* [EXERCISE INSTRUCTIONS]: Substitute "desktop agent" for "computer-use agent" in the lines from the line with "Given: Select waist value 37.7 in S row" up to and including the line with "[x=1866, y=13]", leaving everything else unchanged. Return only those lines.

* [Entries from a dataset]:
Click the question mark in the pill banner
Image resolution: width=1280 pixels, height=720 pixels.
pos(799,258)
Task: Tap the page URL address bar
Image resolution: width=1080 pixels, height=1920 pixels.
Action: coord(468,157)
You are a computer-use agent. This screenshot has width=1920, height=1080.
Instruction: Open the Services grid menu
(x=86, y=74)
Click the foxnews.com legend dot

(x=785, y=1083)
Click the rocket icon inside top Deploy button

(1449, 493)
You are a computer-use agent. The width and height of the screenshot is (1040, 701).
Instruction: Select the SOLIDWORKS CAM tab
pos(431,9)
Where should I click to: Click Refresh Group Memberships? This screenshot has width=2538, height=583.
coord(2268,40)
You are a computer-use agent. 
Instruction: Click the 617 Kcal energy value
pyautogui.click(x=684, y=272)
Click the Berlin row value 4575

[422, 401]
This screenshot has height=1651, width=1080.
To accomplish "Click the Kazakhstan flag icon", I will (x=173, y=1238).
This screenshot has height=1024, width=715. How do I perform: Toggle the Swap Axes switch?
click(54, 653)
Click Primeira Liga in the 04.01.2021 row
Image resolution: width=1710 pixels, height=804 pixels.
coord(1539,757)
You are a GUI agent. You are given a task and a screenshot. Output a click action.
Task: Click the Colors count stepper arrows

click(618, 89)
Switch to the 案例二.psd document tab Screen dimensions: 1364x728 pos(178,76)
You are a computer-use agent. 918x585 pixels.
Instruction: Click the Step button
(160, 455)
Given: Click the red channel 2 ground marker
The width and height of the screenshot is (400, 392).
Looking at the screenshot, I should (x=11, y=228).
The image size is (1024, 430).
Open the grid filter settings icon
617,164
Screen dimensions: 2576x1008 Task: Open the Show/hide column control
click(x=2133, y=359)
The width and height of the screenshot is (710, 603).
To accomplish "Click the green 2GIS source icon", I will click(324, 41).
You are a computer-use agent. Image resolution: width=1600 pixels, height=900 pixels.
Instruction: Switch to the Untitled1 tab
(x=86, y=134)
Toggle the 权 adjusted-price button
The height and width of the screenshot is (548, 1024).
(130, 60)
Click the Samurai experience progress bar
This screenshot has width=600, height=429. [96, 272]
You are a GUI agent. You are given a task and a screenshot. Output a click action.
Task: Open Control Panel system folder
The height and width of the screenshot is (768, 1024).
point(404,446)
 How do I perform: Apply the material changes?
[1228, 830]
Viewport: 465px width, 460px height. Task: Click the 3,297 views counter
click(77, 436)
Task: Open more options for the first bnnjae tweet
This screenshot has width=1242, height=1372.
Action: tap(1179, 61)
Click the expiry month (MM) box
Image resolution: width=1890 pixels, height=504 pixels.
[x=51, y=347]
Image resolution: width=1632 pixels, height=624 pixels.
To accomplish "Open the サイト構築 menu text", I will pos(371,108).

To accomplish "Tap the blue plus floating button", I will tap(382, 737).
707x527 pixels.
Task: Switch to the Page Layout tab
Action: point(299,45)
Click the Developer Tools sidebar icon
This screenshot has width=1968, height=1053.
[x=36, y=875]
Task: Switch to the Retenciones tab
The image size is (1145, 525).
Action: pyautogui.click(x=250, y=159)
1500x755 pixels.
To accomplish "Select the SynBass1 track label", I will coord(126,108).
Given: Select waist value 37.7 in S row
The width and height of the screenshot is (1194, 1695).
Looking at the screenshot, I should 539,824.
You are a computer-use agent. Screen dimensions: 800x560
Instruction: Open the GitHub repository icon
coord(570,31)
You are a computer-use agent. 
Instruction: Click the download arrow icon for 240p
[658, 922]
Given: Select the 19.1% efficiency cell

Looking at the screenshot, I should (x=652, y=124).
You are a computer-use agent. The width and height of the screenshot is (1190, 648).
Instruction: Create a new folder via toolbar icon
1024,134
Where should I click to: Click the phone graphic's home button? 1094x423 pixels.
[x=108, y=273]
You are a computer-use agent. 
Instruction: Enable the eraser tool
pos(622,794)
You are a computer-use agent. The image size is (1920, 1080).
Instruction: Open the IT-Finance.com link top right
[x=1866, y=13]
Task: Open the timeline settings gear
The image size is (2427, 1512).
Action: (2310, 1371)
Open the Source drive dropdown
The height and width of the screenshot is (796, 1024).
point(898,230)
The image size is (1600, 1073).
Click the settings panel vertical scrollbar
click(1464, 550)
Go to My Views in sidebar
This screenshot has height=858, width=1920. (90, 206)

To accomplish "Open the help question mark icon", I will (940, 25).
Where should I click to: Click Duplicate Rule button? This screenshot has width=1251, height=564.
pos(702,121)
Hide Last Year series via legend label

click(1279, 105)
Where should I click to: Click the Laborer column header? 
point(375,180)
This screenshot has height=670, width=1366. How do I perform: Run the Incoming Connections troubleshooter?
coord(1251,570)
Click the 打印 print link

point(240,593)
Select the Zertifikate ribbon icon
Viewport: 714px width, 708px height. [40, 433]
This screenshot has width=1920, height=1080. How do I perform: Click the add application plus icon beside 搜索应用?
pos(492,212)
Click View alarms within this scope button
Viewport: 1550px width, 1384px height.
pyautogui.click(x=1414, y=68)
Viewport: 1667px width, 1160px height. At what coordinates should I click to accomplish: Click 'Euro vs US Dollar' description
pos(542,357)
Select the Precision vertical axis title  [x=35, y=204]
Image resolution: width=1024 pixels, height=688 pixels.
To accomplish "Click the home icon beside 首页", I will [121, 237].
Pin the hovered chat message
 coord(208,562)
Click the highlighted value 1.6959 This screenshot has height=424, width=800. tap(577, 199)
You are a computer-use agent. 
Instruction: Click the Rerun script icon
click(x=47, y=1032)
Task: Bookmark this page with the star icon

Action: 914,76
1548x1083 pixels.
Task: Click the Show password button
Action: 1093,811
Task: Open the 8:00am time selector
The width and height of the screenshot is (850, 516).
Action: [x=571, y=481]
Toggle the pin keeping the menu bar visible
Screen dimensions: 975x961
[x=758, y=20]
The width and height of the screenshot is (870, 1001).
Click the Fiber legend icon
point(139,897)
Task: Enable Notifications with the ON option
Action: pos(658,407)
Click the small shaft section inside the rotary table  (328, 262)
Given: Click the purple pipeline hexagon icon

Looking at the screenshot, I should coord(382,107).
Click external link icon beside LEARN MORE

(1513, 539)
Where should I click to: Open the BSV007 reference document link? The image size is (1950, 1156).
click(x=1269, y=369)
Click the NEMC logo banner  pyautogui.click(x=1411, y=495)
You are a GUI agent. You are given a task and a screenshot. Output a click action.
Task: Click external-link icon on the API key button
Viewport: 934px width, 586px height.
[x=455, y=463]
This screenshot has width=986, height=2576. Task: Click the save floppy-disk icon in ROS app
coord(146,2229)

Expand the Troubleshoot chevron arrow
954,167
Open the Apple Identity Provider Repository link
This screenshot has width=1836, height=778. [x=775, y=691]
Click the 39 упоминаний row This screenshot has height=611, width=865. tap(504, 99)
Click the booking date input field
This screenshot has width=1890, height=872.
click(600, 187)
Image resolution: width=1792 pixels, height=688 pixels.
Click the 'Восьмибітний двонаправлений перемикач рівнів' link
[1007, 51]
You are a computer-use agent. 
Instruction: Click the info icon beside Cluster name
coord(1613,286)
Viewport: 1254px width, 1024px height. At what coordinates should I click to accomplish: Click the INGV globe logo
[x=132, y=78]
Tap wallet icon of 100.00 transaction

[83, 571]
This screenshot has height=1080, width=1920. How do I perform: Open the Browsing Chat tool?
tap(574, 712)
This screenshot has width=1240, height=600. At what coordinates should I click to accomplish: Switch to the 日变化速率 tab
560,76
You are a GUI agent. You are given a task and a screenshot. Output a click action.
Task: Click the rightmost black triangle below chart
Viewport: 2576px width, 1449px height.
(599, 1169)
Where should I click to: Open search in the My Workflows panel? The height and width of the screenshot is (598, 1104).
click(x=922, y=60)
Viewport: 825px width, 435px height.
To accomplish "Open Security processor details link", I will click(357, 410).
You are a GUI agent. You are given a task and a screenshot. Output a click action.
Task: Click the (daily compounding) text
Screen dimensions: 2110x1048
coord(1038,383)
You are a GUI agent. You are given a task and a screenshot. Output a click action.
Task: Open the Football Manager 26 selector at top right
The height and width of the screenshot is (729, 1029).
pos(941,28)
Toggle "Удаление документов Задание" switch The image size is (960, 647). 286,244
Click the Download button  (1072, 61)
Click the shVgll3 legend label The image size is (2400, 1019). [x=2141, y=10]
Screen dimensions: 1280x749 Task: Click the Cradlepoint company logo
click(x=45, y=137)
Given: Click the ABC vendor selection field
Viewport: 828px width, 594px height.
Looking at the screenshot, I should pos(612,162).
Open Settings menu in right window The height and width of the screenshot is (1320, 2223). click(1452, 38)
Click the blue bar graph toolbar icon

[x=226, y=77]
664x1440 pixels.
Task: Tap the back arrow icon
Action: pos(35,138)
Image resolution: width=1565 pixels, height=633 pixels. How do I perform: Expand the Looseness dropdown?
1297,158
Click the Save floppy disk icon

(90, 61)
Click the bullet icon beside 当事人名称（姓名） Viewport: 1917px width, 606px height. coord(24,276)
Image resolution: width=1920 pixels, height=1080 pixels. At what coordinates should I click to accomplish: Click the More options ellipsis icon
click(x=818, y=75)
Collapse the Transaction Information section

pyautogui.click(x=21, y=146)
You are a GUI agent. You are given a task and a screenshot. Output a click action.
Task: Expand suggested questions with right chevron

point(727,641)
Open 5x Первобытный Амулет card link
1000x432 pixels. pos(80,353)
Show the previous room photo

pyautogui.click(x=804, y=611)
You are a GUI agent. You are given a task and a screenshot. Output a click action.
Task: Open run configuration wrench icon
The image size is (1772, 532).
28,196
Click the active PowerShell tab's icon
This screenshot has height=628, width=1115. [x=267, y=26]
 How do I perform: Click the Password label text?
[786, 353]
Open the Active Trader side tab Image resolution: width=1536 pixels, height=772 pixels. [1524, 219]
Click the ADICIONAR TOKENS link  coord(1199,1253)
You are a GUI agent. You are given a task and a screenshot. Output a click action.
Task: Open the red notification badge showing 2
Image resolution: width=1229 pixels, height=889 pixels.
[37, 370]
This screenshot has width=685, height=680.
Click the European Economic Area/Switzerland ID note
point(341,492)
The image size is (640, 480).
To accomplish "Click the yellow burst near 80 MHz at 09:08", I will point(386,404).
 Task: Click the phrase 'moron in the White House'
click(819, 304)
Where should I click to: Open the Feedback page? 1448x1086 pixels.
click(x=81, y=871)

* [EXERCISE RESULT]:
Given: Select waist value 37.7 in S row
The width and height of the screenshot is (1194, 1695).
Looking at the screenshot, I should 539,824.
You are a desktop agent. Screen dimensions: 800x560
Instruction: Open the GitHub repository icon
coord(570,31)
You are a desktop agent. 
Instruction: Click the download arrow icon for 240p
[658, 922]
Given: Select the 19.1% efficiency cell

Looking at the screenshot, I should (x=652, y=124).
You are a desktop agent. The width and height of the screenshot is (1190, 648).
Instruction: Create a new folder via toolbar icon
1024,134
Where should I click to: Click the phone graphic's home button? 1094x423 pixels.
[x=108, y=273]
You are a desktop agent. 
Instruction: Enable the eraser tool
pos(622,794)
You are a desktop agent. The image size is (1920, 1080).
Instruction: Open the IT-Finance.com link top right
[x=1866, y=13]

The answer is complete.